Serious bug: technote edits result in invalid control artifacts

(1) By Stephan Beal (stephan) on 2021-02-10 21:20:59 [source]

Management summary: when editing technotes, versions after the initial post are not stored properly. They are effectively corrupt. This has been the case since at least Dec. 31, 2015, possibly earlier.

Details...

While running tests on libfossil's control artifact parser i stumbled across a malformed artifact. Naturally, i blamed libfossil for it and shunned the artifact. Then i found another and, upon closer examination, found that it had been added not by libfossil but by fossil's technote editor.

Those of you well-versed in fossil's file format will spot it here:

https://fossil-scm.org/home/file?ci=trunk&name=src%2Fevent.c&ln=276-283

Which results in a control artifact like:

[stephan@nuc:~/fossil/libfossil/f-apps]$ ./f-acat rid:7491
C Major\smilestone:\sSHA3\sartifact\shash\ssupport
D 2021-02-09T03:25:46.050
E 2021-02-09T01:10:45 24bf6dd1edd3eb825ba08969e04ad221cae00c7b
P 5307cee0a1c345c24fc0c59da3e4e7cf6b7320fc
N text/x-markdown
T +bgcolor * #ff8000
T +sym-milestone *
U stephan
W 986
...

Looks very closely.

Spoiler alert:

[stephan@nuc:~/fossil/libfossil/f-apps]$ ./f-parseparty 
offending artifact: 7491
./f-parseparty: ERROR #128 (FSL_RC_CA_SYNTAX): Cards are not in strict lexical order

A fix will be committed momentarily, but the result of this bug is that technote edits after the initial post cannot be parsed as control artifacts and therefore will not be processed as such. The initial technote post does not have this problem because it cannot have a P-card.

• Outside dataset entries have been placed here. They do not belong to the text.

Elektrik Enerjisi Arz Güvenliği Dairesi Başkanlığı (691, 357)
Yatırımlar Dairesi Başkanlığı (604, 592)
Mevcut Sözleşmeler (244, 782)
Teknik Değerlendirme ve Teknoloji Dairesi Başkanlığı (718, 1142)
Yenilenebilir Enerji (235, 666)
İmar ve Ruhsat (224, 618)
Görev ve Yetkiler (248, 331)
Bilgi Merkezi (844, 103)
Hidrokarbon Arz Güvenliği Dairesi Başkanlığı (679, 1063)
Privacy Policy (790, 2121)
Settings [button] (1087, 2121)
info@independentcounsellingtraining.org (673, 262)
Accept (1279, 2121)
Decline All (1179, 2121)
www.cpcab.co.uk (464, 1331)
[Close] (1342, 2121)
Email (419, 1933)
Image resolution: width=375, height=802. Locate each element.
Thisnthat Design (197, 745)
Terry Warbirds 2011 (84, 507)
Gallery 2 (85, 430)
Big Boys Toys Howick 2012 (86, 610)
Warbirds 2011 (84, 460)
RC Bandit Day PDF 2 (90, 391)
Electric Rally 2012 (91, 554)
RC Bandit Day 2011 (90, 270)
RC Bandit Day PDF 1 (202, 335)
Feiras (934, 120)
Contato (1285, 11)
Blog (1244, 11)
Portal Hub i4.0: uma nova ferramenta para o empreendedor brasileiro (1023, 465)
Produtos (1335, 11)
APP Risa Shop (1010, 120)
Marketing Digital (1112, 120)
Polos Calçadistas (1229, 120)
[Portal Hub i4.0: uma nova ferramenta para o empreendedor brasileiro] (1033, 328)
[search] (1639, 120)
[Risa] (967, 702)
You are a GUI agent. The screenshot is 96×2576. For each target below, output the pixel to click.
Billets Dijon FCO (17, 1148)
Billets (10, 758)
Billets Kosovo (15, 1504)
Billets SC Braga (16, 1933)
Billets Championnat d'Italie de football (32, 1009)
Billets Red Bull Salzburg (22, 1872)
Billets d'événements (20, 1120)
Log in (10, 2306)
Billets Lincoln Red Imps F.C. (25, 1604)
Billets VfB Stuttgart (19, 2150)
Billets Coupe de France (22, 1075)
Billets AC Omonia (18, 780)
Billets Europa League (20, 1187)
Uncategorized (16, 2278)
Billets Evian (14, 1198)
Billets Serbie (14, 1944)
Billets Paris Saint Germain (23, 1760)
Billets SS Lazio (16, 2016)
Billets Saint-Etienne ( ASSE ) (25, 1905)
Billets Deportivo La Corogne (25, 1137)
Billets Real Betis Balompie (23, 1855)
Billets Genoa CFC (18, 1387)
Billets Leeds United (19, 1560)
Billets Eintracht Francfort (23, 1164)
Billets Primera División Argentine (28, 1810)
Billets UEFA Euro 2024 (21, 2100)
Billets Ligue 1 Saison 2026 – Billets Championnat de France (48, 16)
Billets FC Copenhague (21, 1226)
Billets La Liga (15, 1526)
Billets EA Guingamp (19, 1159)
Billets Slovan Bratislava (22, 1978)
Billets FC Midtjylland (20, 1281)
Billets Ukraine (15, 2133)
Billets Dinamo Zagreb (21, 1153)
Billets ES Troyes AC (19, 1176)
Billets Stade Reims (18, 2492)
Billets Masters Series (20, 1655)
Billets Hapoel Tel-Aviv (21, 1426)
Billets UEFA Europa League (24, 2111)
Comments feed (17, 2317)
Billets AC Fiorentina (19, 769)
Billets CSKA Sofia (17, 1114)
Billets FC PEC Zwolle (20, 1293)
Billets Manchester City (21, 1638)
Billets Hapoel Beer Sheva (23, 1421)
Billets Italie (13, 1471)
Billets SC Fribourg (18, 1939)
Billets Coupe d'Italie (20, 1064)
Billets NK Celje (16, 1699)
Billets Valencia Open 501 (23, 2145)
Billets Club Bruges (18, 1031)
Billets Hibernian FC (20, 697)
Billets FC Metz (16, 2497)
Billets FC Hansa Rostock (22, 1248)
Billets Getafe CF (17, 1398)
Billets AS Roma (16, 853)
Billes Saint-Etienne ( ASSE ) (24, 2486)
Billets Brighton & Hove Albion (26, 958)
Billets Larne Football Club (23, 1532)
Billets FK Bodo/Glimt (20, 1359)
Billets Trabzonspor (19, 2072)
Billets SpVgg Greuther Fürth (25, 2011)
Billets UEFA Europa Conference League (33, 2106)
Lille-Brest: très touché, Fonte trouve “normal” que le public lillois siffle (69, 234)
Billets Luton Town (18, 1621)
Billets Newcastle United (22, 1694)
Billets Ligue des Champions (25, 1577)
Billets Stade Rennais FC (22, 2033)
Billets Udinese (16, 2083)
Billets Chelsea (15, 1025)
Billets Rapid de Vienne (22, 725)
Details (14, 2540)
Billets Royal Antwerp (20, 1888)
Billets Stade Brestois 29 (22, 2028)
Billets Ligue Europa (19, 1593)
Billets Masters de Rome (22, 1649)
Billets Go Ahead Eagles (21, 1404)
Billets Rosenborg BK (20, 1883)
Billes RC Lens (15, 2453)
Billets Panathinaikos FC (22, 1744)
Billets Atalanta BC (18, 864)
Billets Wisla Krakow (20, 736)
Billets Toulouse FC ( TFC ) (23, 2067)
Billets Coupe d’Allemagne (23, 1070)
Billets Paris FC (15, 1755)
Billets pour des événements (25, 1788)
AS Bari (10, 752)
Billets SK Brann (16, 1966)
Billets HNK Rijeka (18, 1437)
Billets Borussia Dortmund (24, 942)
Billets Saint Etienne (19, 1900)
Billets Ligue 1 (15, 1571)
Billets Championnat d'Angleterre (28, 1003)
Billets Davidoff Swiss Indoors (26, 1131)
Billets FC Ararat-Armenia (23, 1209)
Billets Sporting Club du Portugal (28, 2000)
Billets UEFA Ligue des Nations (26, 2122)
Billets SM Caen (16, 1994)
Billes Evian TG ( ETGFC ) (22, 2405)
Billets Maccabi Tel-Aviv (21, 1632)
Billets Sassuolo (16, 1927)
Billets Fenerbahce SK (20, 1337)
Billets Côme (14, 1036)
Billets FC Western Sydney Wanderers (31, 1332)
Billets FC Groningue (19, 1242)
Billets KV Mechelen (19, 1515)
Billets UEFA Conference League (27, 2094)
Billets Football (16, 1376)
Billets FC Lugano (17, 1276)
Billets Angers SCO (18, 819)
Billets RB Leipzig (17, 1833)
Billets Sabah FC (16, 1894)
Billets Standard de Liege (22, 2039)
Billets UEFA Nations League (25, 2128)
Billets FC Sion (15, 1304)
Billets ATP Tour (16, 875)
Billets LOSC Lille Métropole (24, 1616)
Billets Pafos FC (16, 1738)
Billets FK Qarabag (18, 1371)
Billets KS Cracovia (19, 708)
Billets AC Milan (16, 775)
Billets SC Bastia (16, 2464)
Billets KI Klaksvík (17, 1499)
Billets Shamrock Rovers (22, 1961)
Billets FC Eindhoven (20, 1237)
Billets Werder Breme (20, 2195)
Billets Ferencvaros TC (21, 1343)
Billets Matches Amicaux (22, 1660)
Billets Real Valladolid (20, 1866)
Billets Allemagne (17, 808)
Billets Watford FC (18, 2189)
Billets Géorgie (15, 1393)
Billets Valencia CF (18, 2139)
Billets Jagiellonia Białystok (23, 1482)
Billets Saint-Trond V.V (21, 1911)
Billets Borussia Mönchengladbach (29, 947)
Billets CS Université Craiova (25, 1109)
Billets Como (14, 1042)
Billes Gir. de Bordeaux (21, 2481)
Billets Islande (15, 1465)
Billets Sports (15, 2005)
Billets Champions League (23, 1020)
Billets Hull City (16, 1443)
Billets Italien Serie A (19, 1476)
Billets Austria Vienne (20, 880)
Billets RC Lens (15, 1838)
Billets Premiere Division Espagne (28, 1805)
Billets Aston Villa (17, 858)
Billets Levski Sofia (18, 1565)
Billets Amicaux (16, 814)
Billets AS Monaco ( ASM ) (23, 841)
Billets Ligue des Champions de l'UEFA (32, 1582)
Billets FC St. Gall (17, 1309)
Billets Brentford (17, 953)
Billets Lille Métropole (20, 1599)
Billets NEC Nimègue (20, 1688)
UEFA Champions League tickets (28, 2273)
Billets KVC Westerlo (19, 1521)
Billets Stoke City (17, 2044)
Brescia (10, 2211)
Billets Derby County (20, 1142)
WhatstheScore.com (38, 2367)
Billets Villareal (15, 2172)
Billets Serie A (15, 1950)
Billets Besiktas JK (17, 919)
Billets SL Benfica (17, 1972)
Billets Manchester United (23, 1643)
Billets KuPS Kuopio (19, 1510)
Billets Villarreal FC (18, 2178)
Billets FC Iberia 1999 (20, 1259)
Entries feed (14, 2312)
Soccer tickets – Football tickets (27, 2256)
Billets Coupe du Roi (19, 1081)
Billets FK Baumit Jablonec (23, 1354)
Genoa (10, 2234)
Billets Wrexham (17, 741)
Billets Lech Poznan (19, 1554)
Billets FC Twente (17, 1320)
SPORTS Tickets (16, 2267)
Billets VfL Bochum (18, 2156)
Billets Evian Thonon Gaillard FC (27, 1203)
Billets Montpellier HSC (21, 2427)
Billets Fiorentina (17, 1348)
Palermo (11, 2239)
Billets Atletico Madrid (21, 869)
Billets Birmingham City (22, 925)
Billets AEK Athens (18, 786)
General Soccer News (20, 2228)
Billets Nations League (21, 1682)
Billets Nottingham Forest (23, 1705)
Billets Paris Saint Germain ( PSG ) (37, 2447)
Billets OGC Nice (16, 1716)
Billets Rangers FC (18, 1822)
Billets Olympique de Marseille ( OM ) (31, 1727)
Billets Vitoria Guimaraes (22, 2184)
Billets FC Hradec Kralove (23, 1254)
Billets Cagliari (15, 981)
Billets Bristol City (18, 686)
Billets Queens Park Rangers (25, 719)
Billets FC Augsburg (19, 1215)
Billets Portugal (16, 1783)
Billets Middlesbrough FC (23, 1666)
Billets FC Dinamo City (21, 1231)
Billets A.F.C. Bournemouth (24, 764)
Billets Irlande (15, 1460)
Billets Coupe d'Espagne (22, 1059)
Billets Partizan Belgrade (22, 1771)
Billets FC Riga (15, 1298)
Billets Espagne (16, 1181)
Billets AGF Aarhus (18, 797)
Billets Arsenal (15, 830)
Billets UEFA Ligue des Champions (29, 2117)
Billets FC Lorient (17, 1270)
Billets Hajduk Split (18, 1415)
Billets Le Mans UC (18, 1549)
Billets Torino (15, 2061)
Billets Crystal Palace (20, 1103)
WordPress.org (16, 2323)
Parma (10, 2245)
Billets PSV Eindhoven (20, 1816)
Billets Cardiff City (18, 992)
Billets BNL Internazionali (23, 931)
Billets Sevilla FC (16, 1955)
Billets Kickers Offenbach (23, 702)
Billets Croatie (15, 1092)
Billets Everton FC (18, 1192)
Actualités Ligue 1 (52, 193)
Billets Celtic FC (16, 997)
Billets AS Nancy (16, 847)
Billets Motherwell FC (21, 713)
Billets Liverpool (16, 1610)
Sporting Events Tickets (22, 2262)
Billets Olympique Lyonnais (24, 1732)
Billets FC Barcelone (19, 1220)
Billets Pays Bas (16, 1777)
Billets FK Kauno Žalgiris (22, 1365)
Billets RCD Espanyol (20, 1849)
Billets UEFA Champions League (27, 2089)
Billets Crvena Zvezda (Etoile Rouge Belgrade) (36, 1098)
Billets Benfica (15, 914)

(2) By Richard Hipp (drh) on 2021-02-10 21:26:47 in reply to 1 [link] [source]

I seem to recall that there is a test-parse of the control artifact prior to committing the transaction, and that if the parse fails (because cards in the wrong order or for any other reason) then the transaction is rolled back instead. Is that not happening for TechNotes?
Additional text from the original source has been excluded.